My younger self often thought that by the time I reached old age I would have figured things out. What a surprise it has been to realize answers to lifelong questions have gotten more and more complex and understanding seems farther away than ever.

Of late the pressing question is whether “reality” is basically negative or whether that viewpoint—seeing the dark side of things as the truth of existence—is a deliberate choice. A friend pointed this out to me in a recent conversation. Such friends are gifts, pushing us to examine where our thinking has perhaps gone off the rails. How else can we continue to expand our horizons at a time they most need expansion if we are not nudged into re-examination of our thinking?

Are we living in dark times? Media exposure screams examples of this view constantly but that particular “truth” insures we return to that trough, therefore reinforcing their existence and their profits. Where can I look to find light while staying grounded? What tools, what methods, are available to counterbalance negativity? These may be harder questions headed into winter but for all of that the summer was far from easy. 

The first storm since early spring, a nor’easter, blasted the northeast coast for two days this week. The surf pounded incessantly coming in far too close while the power went out and the house grew cold.
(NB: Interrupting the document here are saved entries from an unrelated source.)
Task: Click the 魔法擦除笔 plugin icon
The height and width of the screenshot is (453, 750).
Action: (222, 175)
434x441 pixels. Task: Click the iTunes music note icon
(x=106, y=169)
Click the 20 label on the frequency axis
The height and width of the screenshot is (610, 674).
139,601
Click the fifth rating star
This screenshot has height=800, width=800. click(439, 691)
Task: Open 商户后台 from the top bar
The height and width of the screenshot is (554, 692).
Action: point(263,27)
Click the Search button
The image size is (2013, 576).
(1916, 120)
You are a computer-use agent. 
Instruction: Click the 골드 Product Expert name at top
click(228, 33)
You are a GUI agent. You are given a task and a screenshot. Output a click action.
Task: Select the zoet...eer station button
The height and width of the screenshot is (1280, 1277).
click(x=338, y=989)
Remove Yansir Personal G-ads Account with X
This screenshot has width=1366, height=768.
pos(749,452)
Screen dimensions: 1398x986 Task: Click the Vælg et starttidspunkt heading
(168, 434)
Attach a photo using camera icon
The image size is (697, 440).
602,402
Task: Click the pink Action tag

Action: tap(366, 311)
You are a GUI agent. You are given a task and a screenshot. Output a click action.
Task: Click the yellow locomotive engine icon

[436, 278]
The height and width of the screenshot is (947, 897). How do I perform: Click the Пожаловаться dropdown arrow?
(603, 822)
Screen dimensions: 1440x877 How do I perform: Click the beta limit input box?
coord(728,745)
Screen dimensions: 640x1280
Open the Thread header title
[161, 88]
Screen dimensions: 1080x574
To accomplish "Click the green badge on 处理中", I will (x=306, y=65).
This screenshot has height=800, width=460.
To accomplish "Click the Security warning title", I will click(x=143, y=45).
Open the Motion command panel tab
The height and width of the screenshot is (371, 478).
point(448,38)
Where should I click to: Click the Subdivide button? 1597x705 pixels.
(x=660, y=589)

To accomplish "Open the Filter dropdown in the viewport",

My internal resources felt drained by the storm’s intensity. Looking out at a calm summer ocean it was easy to forget the power of wild water that cannot and will not be controlled. Nature always has the last word reminding us mere humans we are specks of existence in a much larger picture. 

Is this an example of negative thinking?

#170 8:00 a.m. Sunday Morning.

8:00 a.m. Sunday Morning.

Starting the normal routine of the day I glanced out at the water and moved immediately to the porch door. The air held a slight chill, a fall–no longer summer–feel to the morning with the scent of brine traveling to my nostrils holding me, that smell addiction, deep breaths, the whiff that always stops me in my tracks until it’s moved past. A fairly large storm system had moved through during the night and I was watching its remnants move out over the water. Everything was moving. A hole in the clouds let defined light break through to the surface of the water; the uneven clouds, some heavier and darker than others, some moving lightly with grace; a flock of geese or ducks working out their formation on the leg of their journey southward that passed in front of this house. They were black silhouetted forms, individuals juggling positions, flying low over the water just off shore.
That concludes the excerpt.